Kasihan deh kamu. Kau suka melamun? Tingkatkan lamunan menjadi imajenasi kreatif. Paling ga, tulis tuh lamunanmu di buku diary.
Jiwa-jiwa semuanya terhubung jadi satu. Mereka kayak tingkat-tingkat cahaya. Dari yang paling terang sampai yang samar-samar. Semuanya mengelilingi cahaya yang sangat terang. Cahaya di atas cahaya. Tuhan. Kenapa kau menyukai keindahan, kebenaran, kebaikan, tu karena kau memiliki percikan cahaya dari Tuhan. Semakin banyak kualitas-kualitas ketuhanan dalam dirimu, cahaya jiwamu juga semakin terang, dan semakin dekat dengan titik cahaya yang sangat terang. Tuhan.
Suara hati, adalah suara yang membuat hati kita semakin terang. Semakin nyaring suara hati, semakin terang jiwa kita. Akan lebih terang lagi kalau kita bertindak mengikutinya. Keseluruhan suara hati itulah yang aku sebut panggilan jiwa. Yang dalam arti sebenarnya merupakan panggilan Tuhan. Dengan bertindak mengikuti suara hati, dan dengan hidup memenuhi panggilan jiwa, itu berarti kau sedang berlari menuju Tuhan. Sehingga, mau tidak mau, jiwamu secara otomatis akan diliputi oleh keindahan, kebaikan, kebenaran, dan cinta kasih. Maka hidupmu akan dipenuhi dengan cinta dan hanya cinta. Cinta tu gabungan kualitas keindahan, kebenaran, dan kebaikan yang lebur menjadi satu dan bergetar dengan hebat. Semangat ga tuh?
Lantas gimana mengenal suara hati? Tadi kukatakan, suara hati tu cuma satu.
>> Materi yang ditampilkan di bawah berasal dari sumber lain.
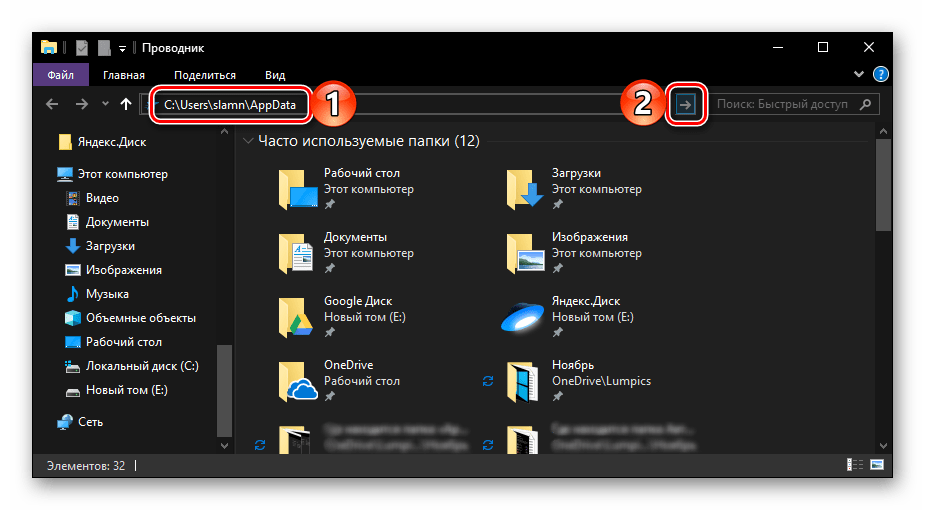This screenshot has width=925, height=510.
Task: Click the Up one level arrow
Action: pos(126,104)
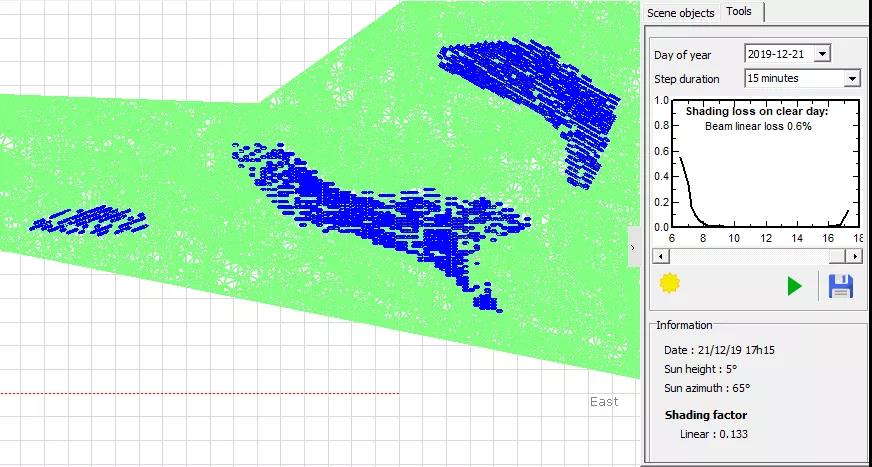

Dan suara itu muncul dari getaran. Untuk memunculkan suara hati, kau hanya perlu mengumpulkan getaran pada satu titik. Konsentrasi. Yah, konsentrasi, itulah kuncinya. Bahasa arabnya, khusyuk. Untuk bisa konsentrasi, segalanya harus tenang. Nah ketenangan itu datang dengan memelihara kejernihan jiwa, kelembutannya, dan kepasrahannya, atau kosong. Perlu latihan? Tentu saja. Sangat perlu. Latihannya gampang. Shalat.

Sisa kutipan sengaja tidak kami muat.